But some observers say that approach is based on misinterpreted data and the tendency of politicians to oversimplify complex problems.

No evidence that more homes means lower prices: expert

“[The government] seems to have bought into the proposition that any supply is good, and if we flood the market with supply that will bring down prices,” said Steve Pomeroy, a researcher at the Canadian Housing Evidence Collaborative at McMaster University.

“I don’t think there’s any evidence that will actually happen,” said Pomeroy, who has described the undersupply argument as a “myth.”

Christine Whitehead, an emeritus professor at the London School of Economics, said the identification of undersupply as a cause for high prices has been “absolutely consistent” among governments across the world.

‘The honest answer to the affordability crisis is much more tied up in macroeconomics,’ said Christine Whitehead, emeritus professor of housing economics at the London School of Economics. (The UK Collaborative Centre for Housing Evidence)

Whitehead — who said she has studied the economics of housing for “many decades” — said a narrow focus on speeding up new construction makes for an appealing political pitch but rarely makes a dent in prices.

“Most normal people would think that a lot more housing would make things better,” she told CBC News.

“Just building 100,000 homes a year or 200,000 homes a year is not going to make that much difference, of itself, to house prices.”

Pierre Poilievre has made housing affordability a central theme of his Conservative leadership campaign. He also has identified a lack of supply as the prime culprit driving up prices.

The NDP has been calling for new housing construction, with the caveat that newly built homes should be earmarked for low-income families.

How many homes does Canada need?

The federal government, opposition parties and numerous economists have in recent years argued that Canada doesn’t have enough homes for its population.

A 2021 paper by Scotiabank reported that Canada has the fewest homes per 1,000 residents of any G7 nation, something the bank described as a “structural housing shortage.”

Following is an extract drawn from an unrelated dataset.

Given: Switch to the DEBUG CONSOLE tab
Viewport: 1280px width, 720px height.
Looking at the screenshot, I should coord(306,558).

The 2022 budget includes a similar analysis which shows that Canada is below the OECD average for homes per 1,000 residents — behind France, Japan and Germany, but ahead of Australia and New Zealand.

Pomeroy said statistics like those don’t adequately support the government’s undersupply argument since other important factors are left out — such as the fact that Canada has the second-largest average household size in the G7.

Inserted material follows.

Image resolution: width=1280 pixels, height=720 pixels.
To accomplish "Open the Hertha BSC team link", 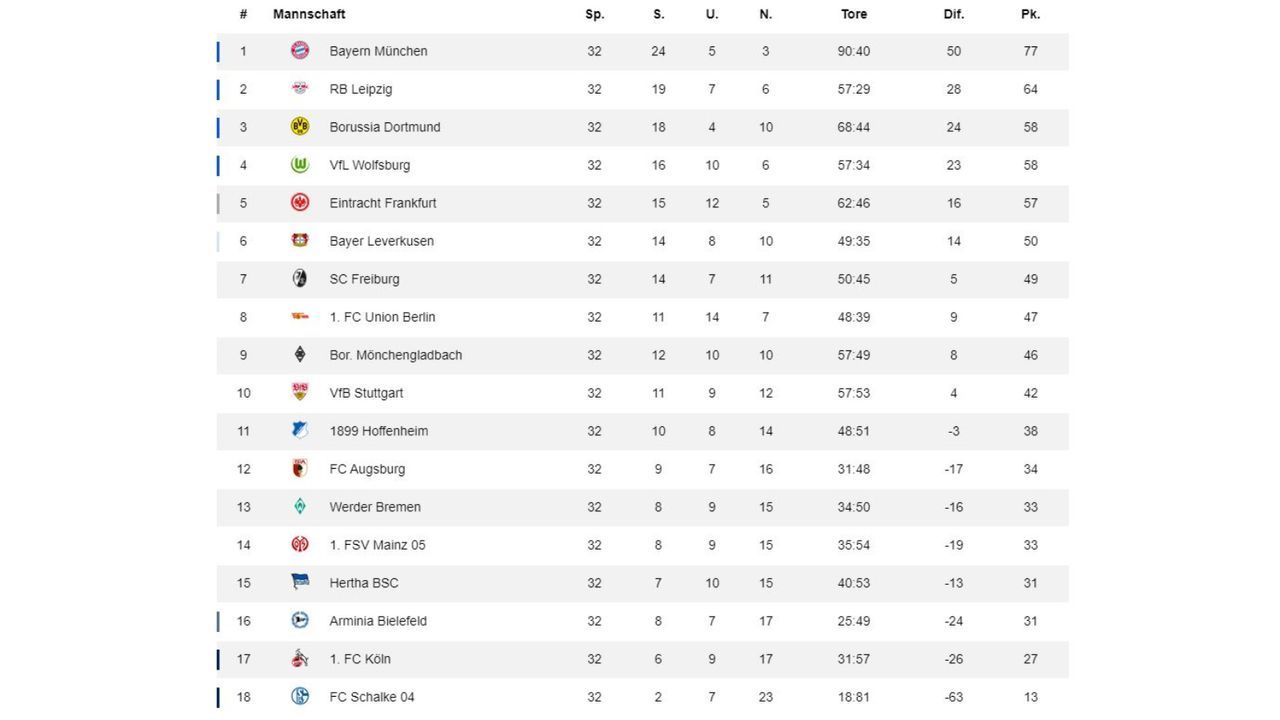I will (364, 583).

He said Canada’s recent pace of new housing starts has kept up with population growth — even as home prices have been hitting new record highs.

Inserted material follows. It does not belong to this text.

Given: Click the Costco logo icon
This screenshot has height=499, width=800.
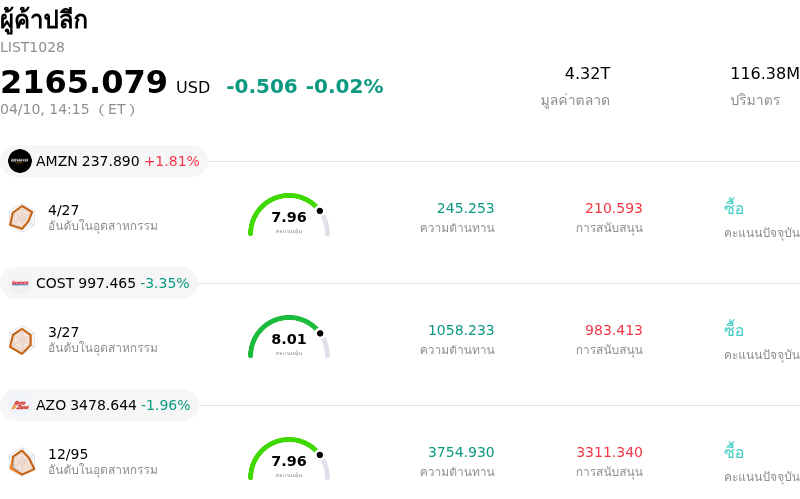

“When you look at the data, it doesn’t support this idea that we have a lack of supply, certainly at a national aggregate level,” Pomeroy said.

Canada added more than 271,000 new homes in 2021, according to Canada Mortgage and Housing Corporation data.

Housing and Diversity and Inclusion Minister Ahmed Hussen has said repeatedly that a lack of supply is behind Canada’s housing affordability crisis. (Adrian Wyld/The Canadian Press)

Robert Kavcic, a senior economist with the Bank of Montreal, also has questioned the government’s ability to stimulate more construction.

“The challenge here is that we are already seeing a record number of units under construction, and the sector is pushing against labour and capacity constraints as it is,” he wrote in a response to the budget.

Kavcic also noted that if the government succeeds in accelerating new construction, it could backfire by driving up material costs and aggravating inflation, pushing housing prices higher.

Ottawa says other factors contributing to high prices

In an email to CBC News, a spokesperson for Hussen added nuance to the government’s argument that undersupply has driven up prices.

“There are a number of factors that are making housing more expensive, but the biggest issue is supply,” wrote Daniele Medlej. 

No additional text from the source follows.